Das Wittenseer Gold:

Die Maräne - eine Spezialität aus Schleswig-Holsteins Seen

Im Jahr 1921 fand die Kleine Maräne, auch Silbermaräne genannt, als "eine Kanne Brut" mit etwa 50.000 Stück ihren Weg in den Wittensee.

Nein, der Teufel war es nicht, wie die Sage es vom Schaalsee behauptet, sondern schnöde Menschenhand, die seinerzeit die Fischbrut in den Wittensee setzte - aber das mit sagenhaftem Erfolg. Im Jahr 1921 fand die Kleine Maräne, auch Silbermaräne genannt, als "eine Kanne Brut" mit etwa 50.000 Stück ihren Weg in den Wittensee. Seitdem geht sie der Familie Bening, den Pächtern des Sees seit fünf Generationen, ins Netz. Ebenso wie ihre große Schwester, die Edelmaräne, aber auch Aale, Barsche, Brassen, Hechte, Karpfen, Plötze und Zander. Für die Benings gilt, was für alle Binnenfischer in Schleswig-Holstein gilt: Edel sei der Fisch, schmackhaft und gut.
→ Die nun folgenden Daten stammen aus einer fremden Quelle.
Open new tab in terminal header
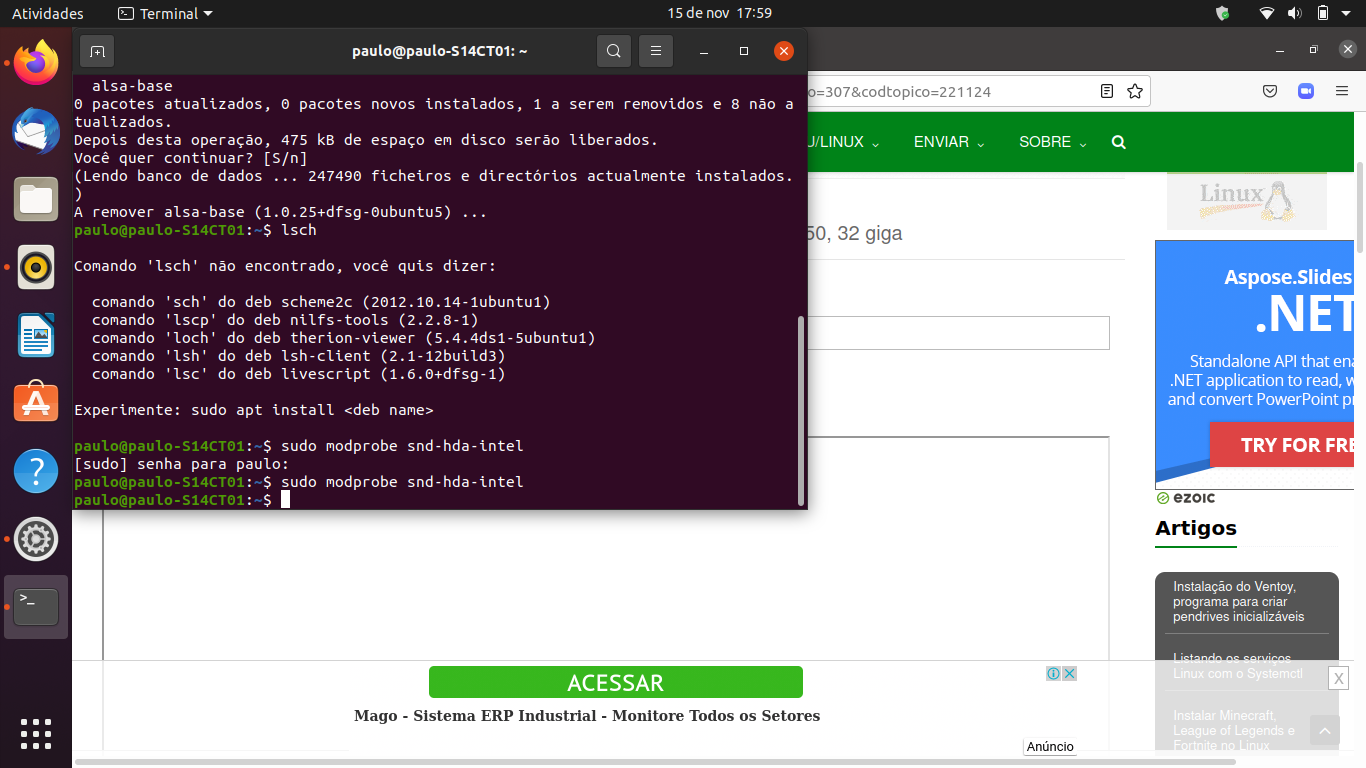Image resolution: width=1366 pixels, height=768 pixels. [97, 51]
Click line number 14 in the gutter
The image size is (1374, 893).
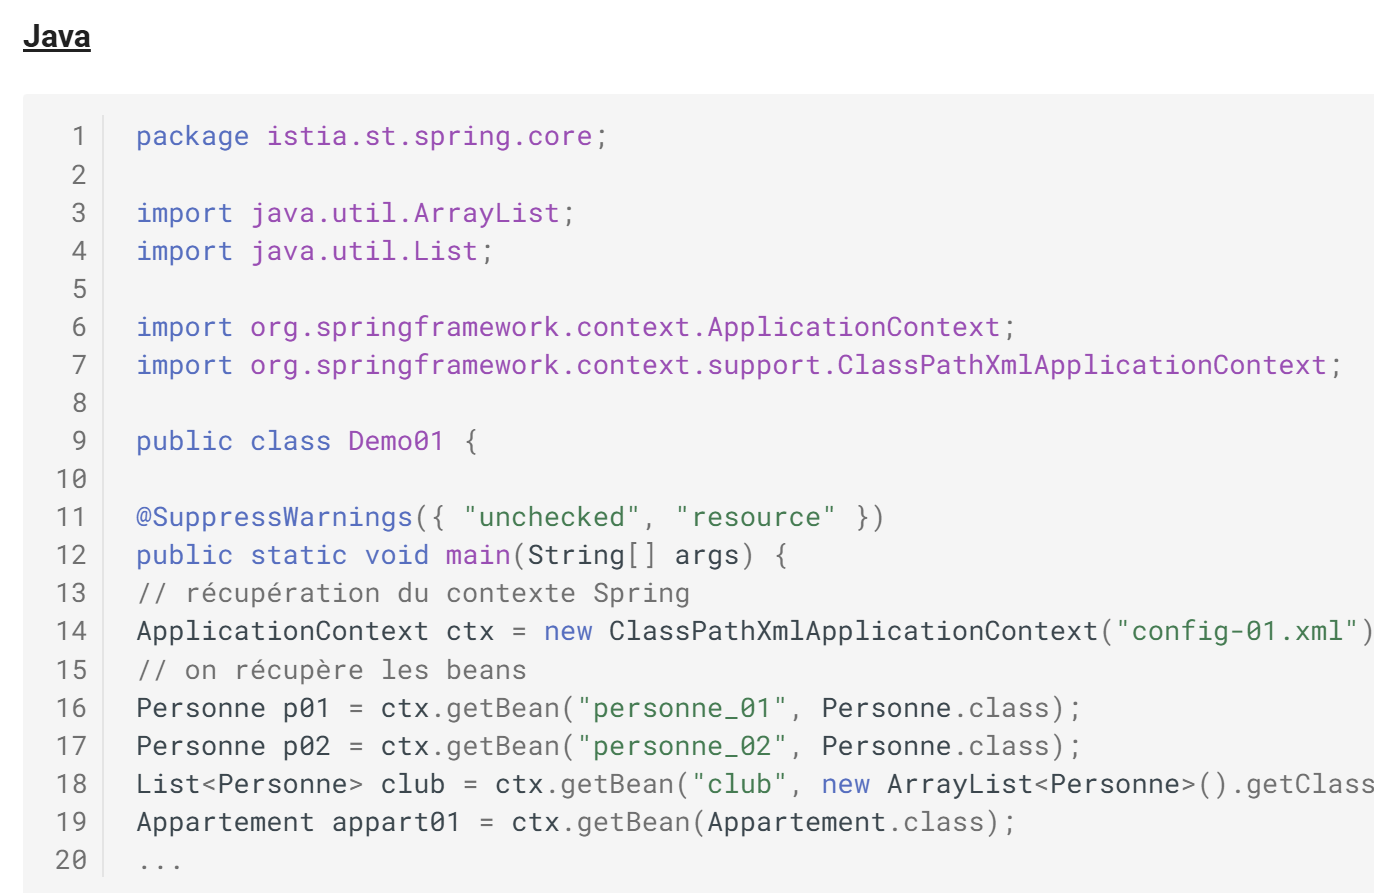[71, 631]

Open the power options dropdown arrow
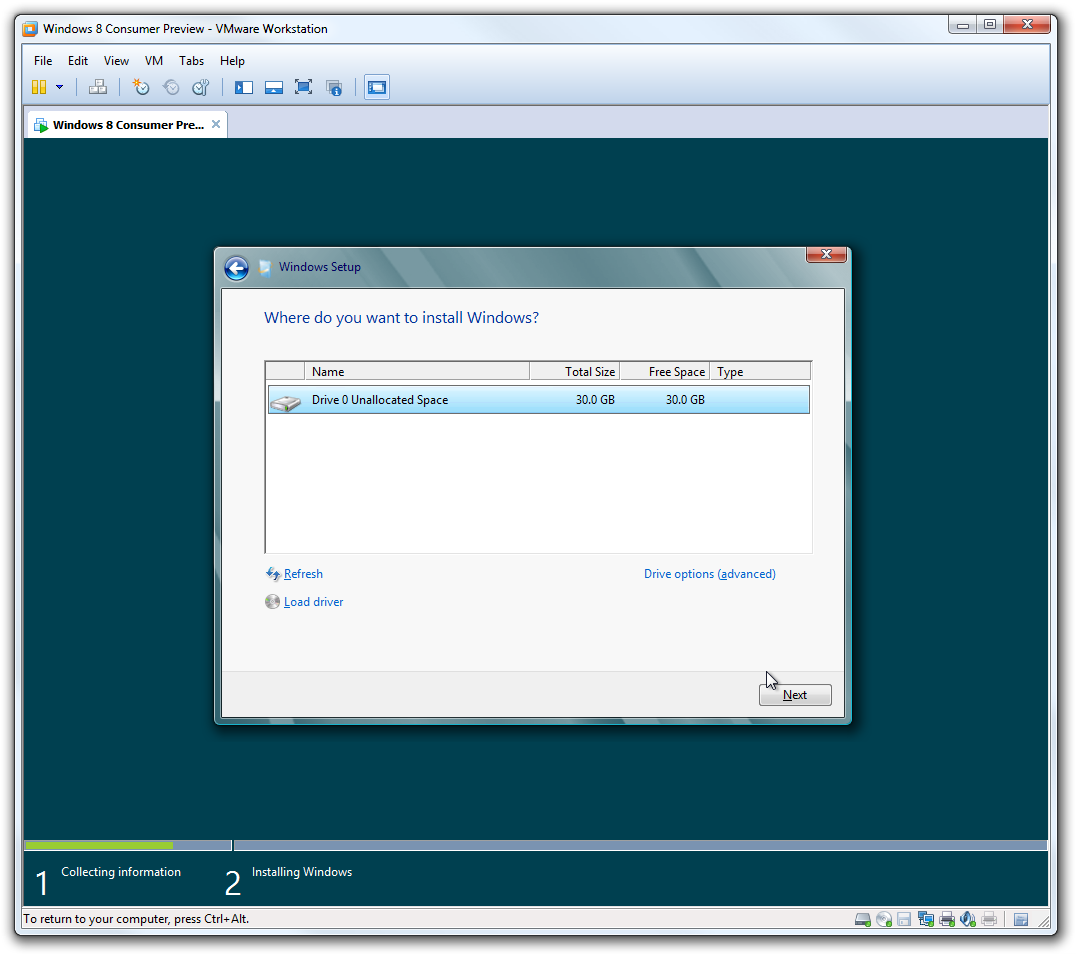[60, 87]
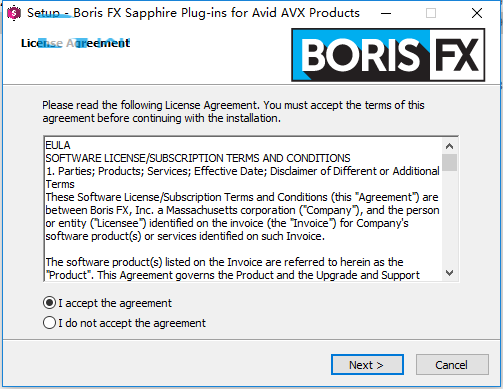Continue with the Next > button
The height and width of the screenshot is (389, 503).
click(367, 365)
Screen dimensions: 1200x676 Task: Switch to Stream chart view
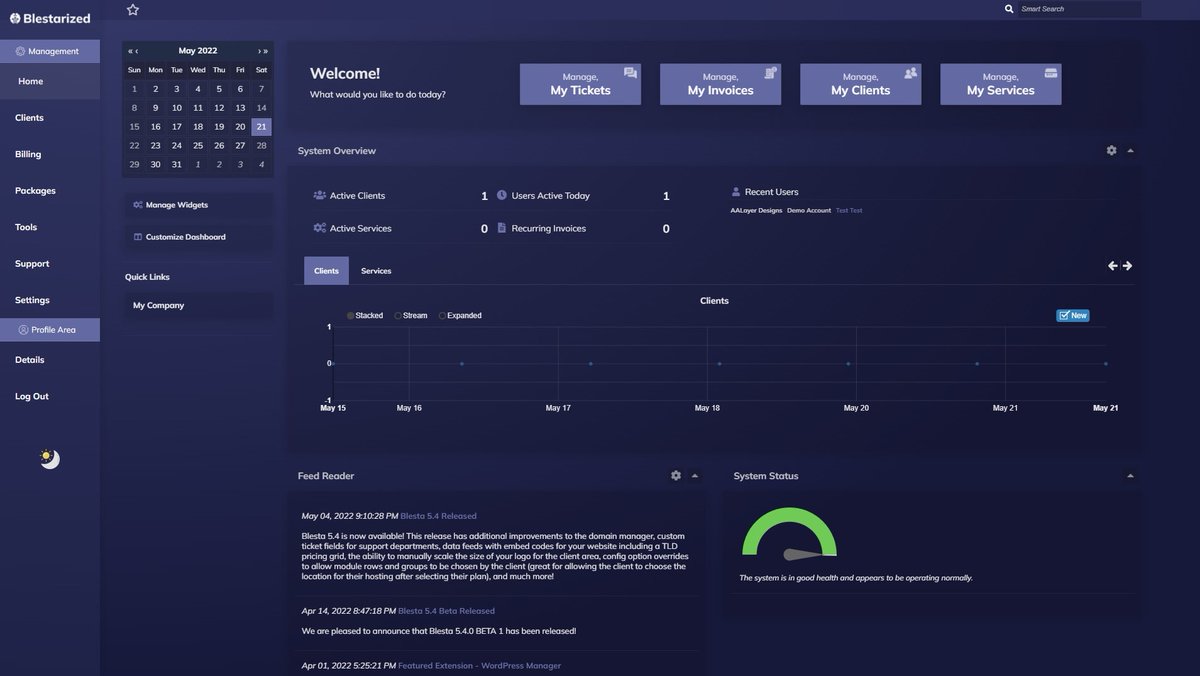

Und das ist bei den Maränen in besonderem Maße der Fall. Ihr Fleisch ist besonders zart mit wenig Gräten. Feinschmecker schätzen das weiche, weiße und fettarme Maränenfleisch gebraten wie gekocht. Auch mariniert schmeckt es vorzüglich. Arne Bening schwört vor allem auf geräucherte Maräne. Frisch vom See in die Räucherkammer und von hier auf den Markt oder an die eigene Fischtheke in Holzbunge, so halten es die Benings mit dem "Wittenseer Gold", wie schon Benings Vater die geräucherten Silbermaränen nannte.

Die Silbermaräne ist seit der Eiszeit in Schleswig-Holsteins Seen heimisch. Sie gehört zu der Familie der Lachse. Sie wird bis zu dreißig Zentimeter lang, ähnelt von Farbe und Form dem Hering, hat aber zwischen Rücken- und Schwanzflosse eine sogenannte Fettflosse, die für die Lachsfische typisch ist. Die Kleine Maräne ist anspruchsvoll: Sauerstoffreiches Wasser mit Tiefen von mindestens zwanzig Meter benötigt sie und viel Plankton, von dem sie sich ernährt. Diese Bedingungen bieten in Schleswig-Holstein die "Maränenseen" - die großen, tiefen Klarwasserseen, wie der Wittensee, der Schaalsee, der Große Plöner See und der Selenter See  in der Holsteinischen Schweiz, wo Fischer Gunnar Reese den delikaten Fisch aus dem Wasser holt. Man merkt es schon: Auch im Binnenland gibt es im Land zwischen den Meeren viel Wasser. Der Wasseranteil an der Landesfläche ist überproportional hoch - etwa 140 Binnenfischereibetriebe mit 370 Mitarbeitern gibt es an den Seen und Teichen des Landes.

Rollmöpse im Rauch Rollmöpse im RauchAuch echt lecker: Rollmops, direkt aus der Räucherkammer.

Das gibt den Schleswig-Holsteinern die Möglichkeit, Fisch so zu essen, wie sie ihn am liebsten mögen: auf einer Terrasse mit Blick über die Seen und Flüsse in einem der vielen guten Fischrestaurants. Dort kommt die Kleine Maräne zwischen Mai und September frisch auf den Tisch - dann endet die Fangsaison. Und für diejenigen, die den delikaten Fisch auch später noch genießen wollen, bietet Reese die Silbermaräne auch küchenfertig gefrostet und vakuumverpackt an.

Eine Möglichkeit, die der Eutiner Homerübersetzer Heinrich Voß (1751 - 1826) sicher schmerzlich vermisste: Er sagte, eher könne er auf Gold und Silber oder die Freuden der Liebe verzichten als auf die Maränen.